After a whirlwind summer of renovations, equipment installation, and preparations, prekindergarten programs at schools across RSU 40 are providing full-time learning for nearly 100 young students from throughout the district.
At Miller School, Union Elementary School, and Warren Community School, prekindergarten has been upgraded from two to five days per week, enabling the schools to serve their youngest learners full-time. A pre-K program was also added at Prescott Memorial School in Washington.
These developments were funded by a pre-K expansion grant from the Maine Department of Education that the district applied for last year, said Miller School Assistant Principal Jamie White. After being awarded the grant during the 2022-2023 school year, RSU 40 facilities and early childhood education staff spent the summer undertaking necessary renovations, preparing their classrooms, and planning for the expanded program.
Miller School had previously hosted two classes of 16 students for two days a week. The program still hosts 32 students, but now does so full-time.
Miller School Principal Julia Levensaler said that expanding early childhood care services, like prekindergarten, is an important step towards improving the well-being of both students and young families.
“There’s a huge need for kids to be part of a place where there are other children, where they can learn how to be together and play together … and get services if they need it,” she said.
State agencies such as Child Development Services provide support to young people and families in Maine who may require early intervention or other developmental support.
But while many students stand to benefit from such services, identifying those in need can be challenging. Maine in particular is behind other New England states when it comes to identifying at-risk children and those in need, according to data presented at the early childhood convening hosted by the Midcoast Community Collaborative in Damariscotta on Nov. 2.
This is felt in the classroom, said Levensaler.
“We have kids who come to pre-K or kindergarten and obviously needed something, but didn’t get it – for a lot of different reasons,” she said.
Expanding prekindergarten boosts teachers’ contact with students like these who might benefit from early intervention and similar services. Sometimes, this can help “expedite the process” of coordinating support, Levensaler said.
Levensaler noted that there is an “immense need” for expanded early childhood care in Lincoln County. Speakers at the early childhood convening earlier this month similarly identified an early childhood care “desert” spanning the north Lincoln County and southern Knox County area, including the town of Waldoboro as an area of particular concern.
Even with the expansions to prekindergarten in the area, noted White, the 32 available spots at Miller’s prekindergarten program filled up quickly, leaving some children on a waitlist. Finding ways to expand early childhood programs further is an important next step, said Levensaler.
One of the obstacles to providing early childhood care in the region is a lack of space. This was addressed at the Miller School by converting an outbuilding at the school, which had previously housed RSU 40 administrative offices, into a dedicated prekindergarten space.
Facilities staff removed a fireplace from the building, added two bathrooms, and converted the offices into a classroom and play space, incorporating furnishings and designs chosen by pre-K teachers. The play space includes sand tables, a reading nook, and a dress-up corner.

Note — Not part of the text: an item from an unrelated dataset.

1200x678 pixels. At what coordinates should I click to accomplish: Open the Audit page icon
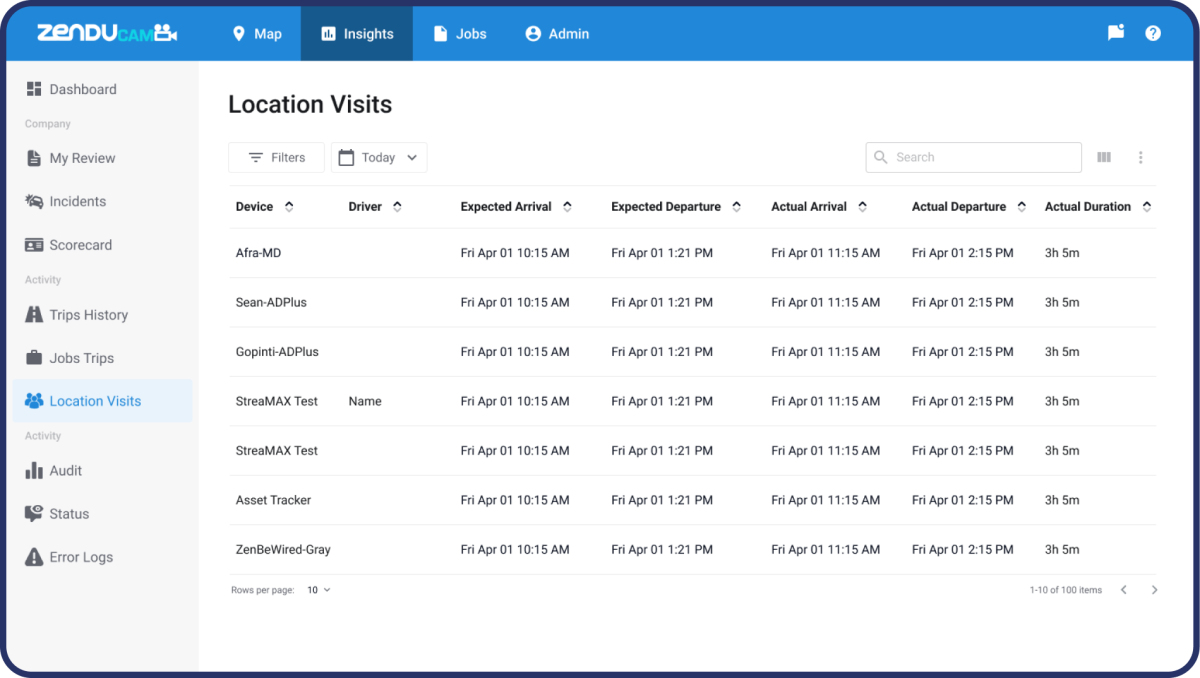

Outside the building, new pre-K playground equipment was installed, including a climbing structure with a slide, swings, and two friendly spring animals – one, a purple dinosaur that the children named Leo Coconut, and another a yellow insect-like creature that they dubbed Bumblebum.
Work on the conversion began “the day that school ended” last year and continued throughout the summer in order to ready the space by the start of this year, Levensaler said, adding that RSU 40 Facilities Director Brian Race was “instrumental” in making the changes happen.
Finding ways to open up more spots will be an important step going forward, Levensaler said, but for now, the expansion to RSU 40 prekindergarten is a vital step toward making early childhood care more accessible locally.